According to the team’s about page, they will be sharing news from “every industry and business from health care and frontline workers to venture capital, financial services, and tech to small business owners,” to help deliver more personalized news to a multitude of companies and individual users.
Having actual employees curating and sharing news from all of these different industries will allow the LinkedIn News team to work on achieving its mission:
“giving professionals the news and views they need now to stay informed and to build their voices and to help members connect with this content that reinforces our work as a trusted professional news brand while communicating the value we bring to you and the community."
Is LinkedIn leading the way on more personalized business news feeds?
Over the past couple of years LinkedIn has put an immense amount of work into build an impressive global team of editors who bring with them previous experience at publications such as Forbes, Fortune, Bloomberg, The Wall Street Journal, and more.
LinkedIn has invested time and money into creating this piece of its platform, and it seems to be working, yielding significant growth in content impressions and engagement.
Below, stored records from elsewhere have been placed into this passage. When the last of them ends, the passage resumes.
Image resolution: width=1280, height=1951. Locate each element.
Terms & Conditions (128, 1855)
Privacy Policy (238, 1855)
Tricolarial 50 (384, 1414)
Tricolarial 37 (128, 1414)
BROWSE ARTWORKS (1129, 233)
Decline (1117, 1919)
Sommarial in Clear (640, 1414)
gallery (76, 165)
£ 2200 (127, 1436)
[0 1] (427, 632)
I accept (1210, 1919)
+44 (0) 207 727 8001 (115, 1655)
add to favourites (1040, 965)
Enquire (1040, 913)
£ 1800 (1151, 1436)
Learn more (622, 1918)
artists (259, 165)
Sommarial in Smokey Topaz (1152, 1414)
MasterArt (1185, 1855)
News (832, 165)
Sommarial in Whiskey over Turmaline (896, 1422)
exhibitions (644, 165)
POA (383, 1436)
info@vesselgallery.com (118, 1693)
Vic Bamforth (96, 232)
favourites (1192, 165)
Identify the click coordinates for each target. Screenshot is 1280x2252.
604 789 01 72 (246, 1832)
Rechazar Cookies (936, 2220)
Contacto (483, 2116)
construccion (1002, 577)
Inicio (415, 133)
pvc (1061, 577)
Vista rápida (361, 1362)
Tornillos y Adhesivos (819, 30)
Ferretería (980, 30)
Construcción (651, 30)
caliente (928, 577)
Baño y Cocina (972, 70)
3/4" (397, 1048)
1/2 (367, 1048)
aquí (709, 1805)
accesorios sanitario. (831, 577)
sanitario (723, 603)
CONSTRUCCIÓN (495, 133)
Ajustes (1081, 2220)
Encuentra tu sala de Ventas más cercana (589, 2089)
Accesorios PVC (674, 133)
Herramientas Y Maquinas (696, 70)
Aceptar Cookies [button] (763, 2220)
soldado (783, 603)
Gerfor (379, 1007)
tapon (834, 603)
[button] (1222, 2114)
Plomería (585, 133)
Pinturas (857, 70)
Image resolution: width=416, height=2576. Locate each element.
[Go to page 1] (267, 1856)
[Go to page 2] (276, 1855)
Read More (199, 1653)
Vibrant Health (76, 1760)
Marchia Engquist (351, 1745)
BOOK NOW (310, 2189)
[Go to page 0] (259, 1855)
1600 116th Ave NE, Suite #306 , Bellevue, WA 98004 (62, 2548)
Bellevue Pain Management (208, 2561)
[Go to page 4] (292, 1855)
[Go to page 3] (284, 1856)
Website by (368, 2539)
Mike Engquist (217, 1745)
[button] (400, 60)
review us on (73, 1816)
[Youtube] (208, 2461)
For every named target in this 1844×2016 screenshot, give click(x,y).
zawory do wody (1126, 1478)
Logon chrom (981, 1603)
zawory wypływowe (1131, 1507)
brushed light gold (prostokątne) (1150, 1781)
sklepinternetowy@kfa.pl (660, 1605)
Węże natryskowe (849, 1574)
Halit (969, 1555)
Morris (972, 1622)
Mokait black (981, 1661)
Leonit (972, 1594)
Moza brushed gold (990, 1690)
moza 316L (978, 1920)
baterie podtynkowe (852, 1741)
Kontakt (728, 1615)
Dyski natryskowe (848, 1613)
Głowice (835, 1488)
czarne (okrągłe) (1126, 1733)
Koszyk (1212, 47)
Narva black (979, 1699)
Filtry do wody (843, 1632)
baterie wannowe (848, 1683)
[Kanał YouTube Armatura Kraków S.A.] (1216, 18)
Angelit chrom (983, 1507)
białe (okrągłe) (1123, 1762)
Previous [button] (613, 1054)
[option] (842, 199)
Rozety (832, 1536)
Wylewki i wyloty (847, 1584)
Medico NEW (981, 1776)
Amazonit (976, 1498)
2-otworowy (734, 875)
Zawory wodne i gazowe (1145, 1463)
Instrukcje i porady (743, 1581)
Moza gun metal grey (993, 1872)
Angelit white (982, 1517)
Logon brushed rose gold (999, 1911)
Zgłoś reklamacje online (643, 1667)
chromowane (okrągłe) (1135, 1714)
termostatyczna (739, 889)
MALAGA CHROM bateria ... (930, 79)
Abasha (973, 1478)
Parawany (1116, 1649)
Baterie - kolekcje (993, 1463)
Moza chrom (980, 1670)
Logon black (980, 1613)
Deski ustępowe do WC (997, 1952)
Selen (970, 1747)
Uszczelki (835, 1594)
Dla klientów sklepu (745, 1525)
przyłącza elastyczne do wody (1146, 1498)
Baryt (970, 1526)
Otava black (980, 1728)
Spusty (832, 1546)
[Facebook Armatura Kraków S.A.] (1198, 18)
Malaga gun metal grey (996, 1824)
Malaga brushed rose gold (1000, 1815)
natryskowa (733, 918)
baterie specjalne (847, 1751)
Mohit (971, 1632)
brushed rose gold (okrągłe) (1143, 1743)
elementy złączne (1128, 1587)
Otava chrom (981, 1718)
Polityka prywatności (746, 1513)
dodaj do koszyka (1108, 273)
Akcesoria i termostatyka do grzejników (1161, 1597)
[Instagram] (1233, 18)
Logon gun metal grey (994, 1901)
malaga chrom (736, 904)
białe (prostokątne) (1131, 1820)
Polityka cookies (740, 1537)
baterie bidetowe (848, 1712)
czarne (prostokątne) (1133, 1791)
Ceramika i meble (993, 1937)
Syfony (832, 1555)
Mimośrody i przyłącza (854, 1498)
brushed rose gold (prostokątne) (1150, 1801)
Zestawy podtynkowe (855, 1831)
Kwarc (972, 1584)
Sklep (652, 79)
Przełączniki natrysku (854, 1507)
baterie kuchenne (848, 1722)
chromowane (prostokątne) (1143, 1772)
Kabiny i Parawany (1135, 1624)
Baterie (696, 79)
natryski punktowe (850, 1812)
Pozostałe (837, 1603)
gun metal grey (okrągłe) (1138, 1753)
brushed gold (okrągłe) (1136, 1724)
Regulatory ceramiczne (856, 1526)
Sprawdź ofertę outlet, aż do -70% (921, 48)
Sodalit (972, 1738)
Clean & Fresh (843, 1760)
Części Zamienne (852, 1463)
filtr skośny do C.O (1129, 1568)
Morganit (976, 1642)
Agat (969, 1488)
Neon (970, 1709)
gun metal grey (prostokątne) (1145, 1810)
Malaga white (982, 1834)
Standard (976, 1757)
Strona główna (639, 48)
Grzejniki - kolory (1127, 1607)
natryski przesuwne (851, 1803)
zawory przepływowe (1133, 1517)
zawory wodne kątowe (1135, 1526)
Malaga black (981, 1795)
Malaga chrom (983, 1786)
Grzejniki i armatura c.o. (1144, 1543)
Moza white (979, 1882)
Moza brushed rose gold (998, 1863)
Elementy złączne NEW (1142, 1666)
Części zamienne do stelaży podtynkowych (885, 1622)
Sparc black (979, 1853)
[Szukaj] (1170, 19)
Not only is LinkedIn increasing engagement and content creation, but as a brand it’s becoming warmer and more inclusive. LinkedIn feeds have started to include more real stories by real people, and the platform boasts updated design features to add warmth, making it more accessible to everyone in the job market or interested in professional growth.
While other major social media platforms like Facebook and Instagram use machine learning to determine what news stories are trending, it sometimes doesn’t work as it should.
Machine learning simply doesn’t have the same effect as an actual human fact-checking to ensure that only real and relevant news is being shared.
For example, Instagram’s Explore page, which is filled with pictures that users likely to be interested in based on past clicks, likes, and engagement, faced backlash when a bug in the system caused everyone’s Explore page to show nature photos rather than content that was actually relevant.
When you put trust into machines and algorithms to curate personalized content, you’re likely to run into technical issues that may affect your entire audience.
With the LinkedIn rebrand to LinkedIn News, the platform is removing some of these issues and making sure you’re seeing more personalized news, trends, and insights directly from a team of real editors.
These individuals are making sure they’re showing very specific stories directly related to specific groups of users and their business. It’s not clear how much machine-learning, if any, is being used, but it’s clear that LinkedIn is making sure users see the most relevant and interesting stories in their news feed.
Although no big changes to their advertising platform have been announced, it’s clear to see the direction LinkedIn is moving — and we can imagine ads will follow suit. With your newsfeed being more personalized, it’s likely we’ll see advertising becoming more personalized as well.